Category: Azure

by Xesco Abad 2026-06-09

Delta Table Optimization in Fabric (Part II): ZORDER, partitionBy and clusterBy

Optimizing Delta tables in Microsoft Fabric inevitably comes down to choosing the right partitioning strategy. ZORDER, partitionBy and clusterBy are the three main tools at your disposal, and each one behaves very differently depending on your table’s query pattern.

In the first part we analyzed the structure of Delta tables and how it affects query performance. In this second installment we will look at the different partitioning and sorting strategies available in practice: OPTIMIZE ZORDER, partitionBy and clusterBy, with real execution times so you can compare which one best fits your use case.

💡 If you haven’t read Pa r t 1 yet, we recommend doing so before continuing: it lays the groundwork needed to understand the results in this post.

1. OPTIMIZE ZORDER

OPTIMIZE ZORDER combines two operations in a single command:

OPTIMIZE compacts small files. If you have, for example, 10 files of 10 MB each, it will rewrite them into a single 100 MB file.
ZORDER sorts the data within those compacted files by the column you specify, so that related values end up physically close together in storage.

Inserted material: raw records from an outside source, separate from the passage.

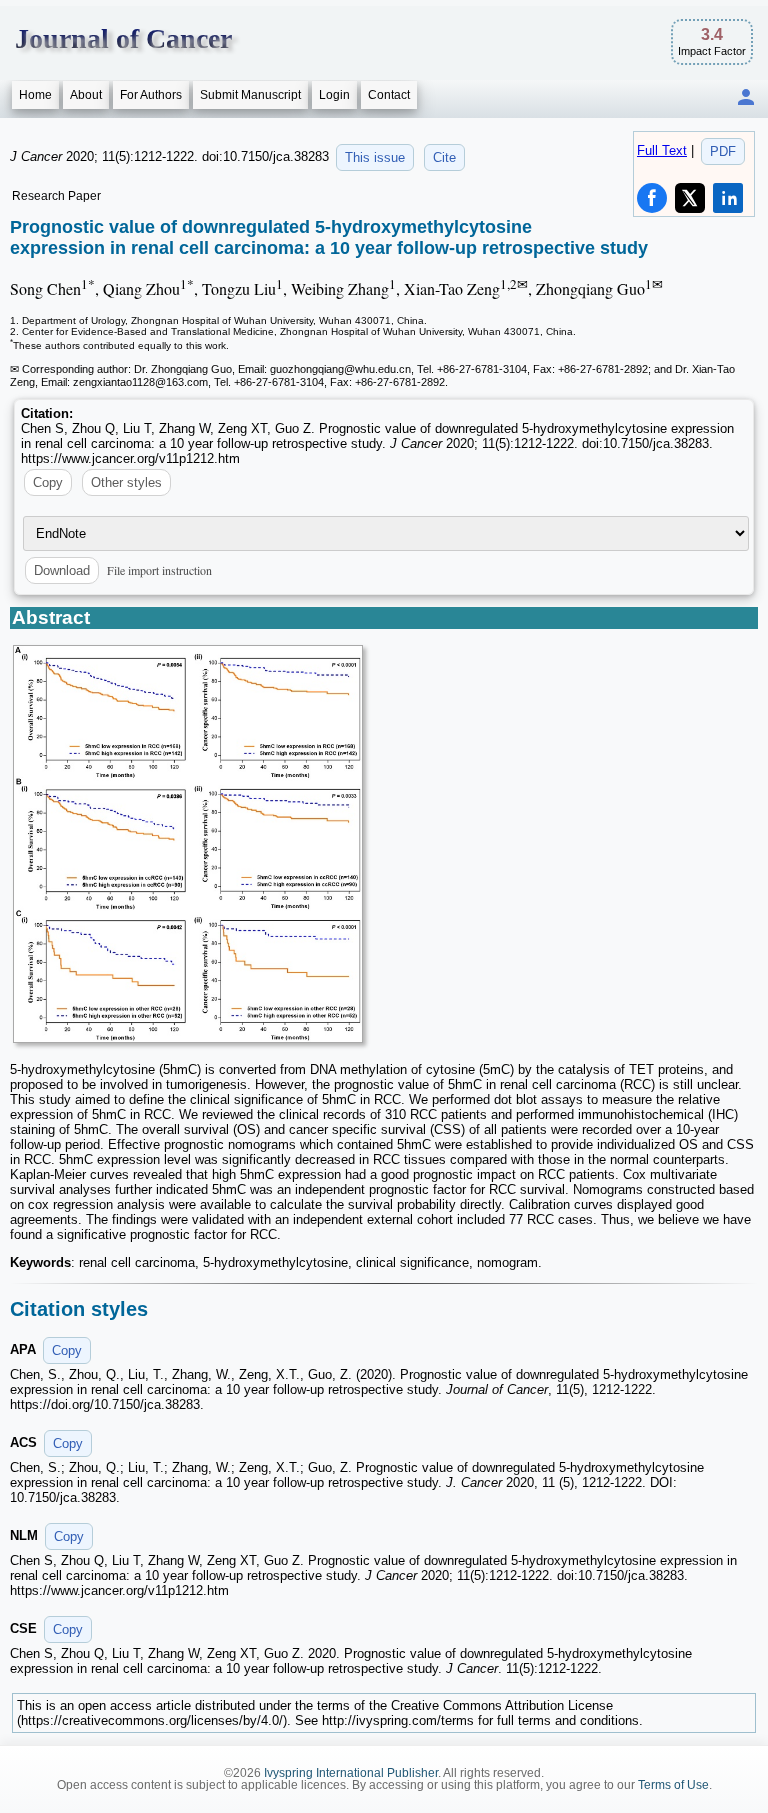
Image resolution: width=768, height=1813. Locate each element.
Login (334, 95)
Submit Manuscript (250, 95)
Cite (444, 157)
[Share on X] (690, 198)
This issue (375, 157)
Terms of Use (673, 1785)
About (86, 95)
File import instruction (159, 570)
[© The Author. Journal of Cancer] (188, 844)
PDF (723, 151)
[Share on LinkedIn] (728, 198)
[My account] (746, 98)
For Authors (151, 95)
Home (35, 95)
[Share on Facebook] (652, 198)
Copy (48, 482)
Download (62, 570)
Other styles (126, 482)
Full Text (662, 150)
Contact (389, 95)
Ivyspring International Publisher (351, 1773)
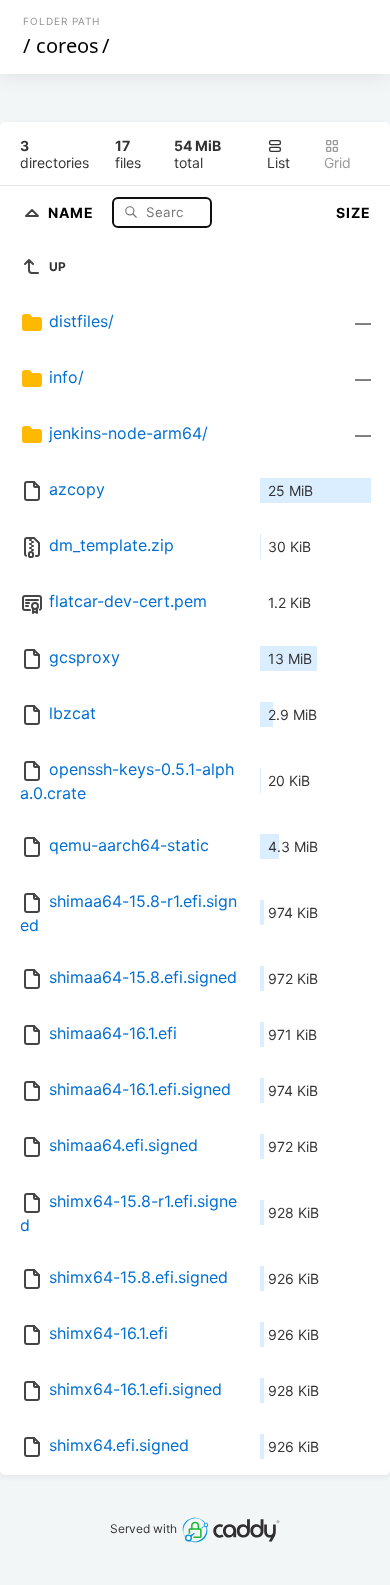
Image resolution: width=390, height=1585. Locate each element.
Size (353, 212)
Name (73, 211)
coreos (67, 45)
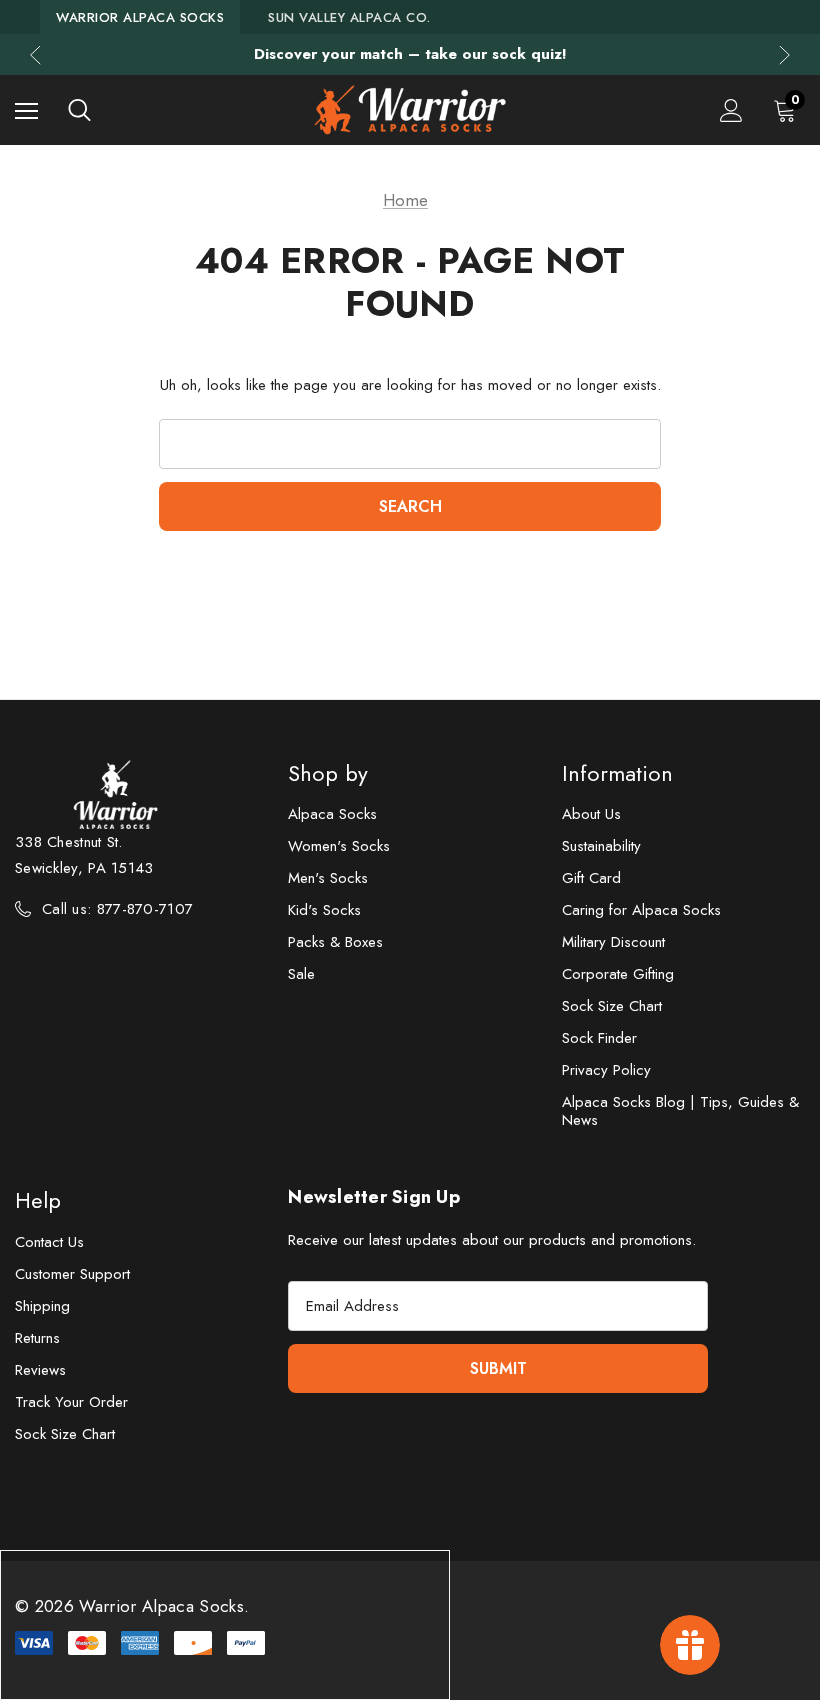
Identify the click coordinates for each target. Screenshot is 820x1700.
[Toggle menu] (26, 110)
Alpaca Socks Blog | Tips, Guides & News (680, 1111)
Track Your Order (71, 1402)
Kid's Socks (324, 910)
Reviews (40, 1370)
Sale (301, 974)
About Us (591, 814)
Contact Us (49, 1242)
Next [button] (784, 54)
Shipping (42, 1306)
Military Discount (613, 942)
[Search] (79, 110)
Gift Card (591, 878)
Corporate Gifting (618, 974)
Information (617, 773)
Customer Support (72, 1274)
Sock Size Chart (612, 1006)
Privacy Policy (606, 1070)
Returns (37, 1338)
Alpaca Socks (332, 814)
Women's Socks (339, 846)
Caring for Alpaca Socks (641, 910)
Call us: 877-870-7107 (117, 909)
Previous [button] (35, 54)
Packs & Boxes (335, 942)
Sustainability (601, 846)
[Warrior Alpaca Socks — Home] (409, 110)
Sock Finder (599, 1038)
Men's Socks (328, 878)
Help (38, 1200)
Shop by (328, 773)
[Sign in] (731, 110)
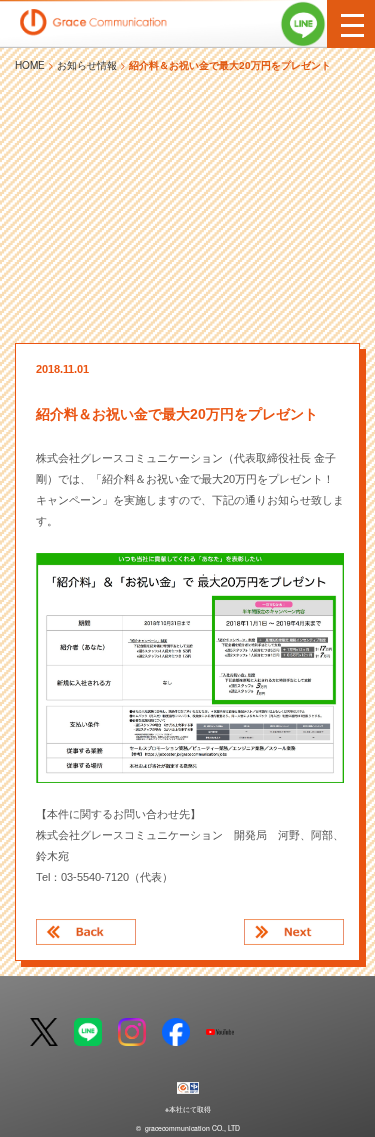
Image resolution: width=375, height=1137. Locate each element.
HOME (30, 65)
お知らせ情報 (87, 65)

When we run the command, it returns the following information:

In our test, the execution deleted the original 16 Parquet files and compacted everything into 1 single file, applying ZORDER to it.

Result on the test query

Execution time worsened from 17.73 s to 61.28 s. This happens because the query was filtering by ProductID on the Product table, not on salesorderdetail_1000m — which is the table where ZORDER was applied. The sort order is not helping the filter predicate.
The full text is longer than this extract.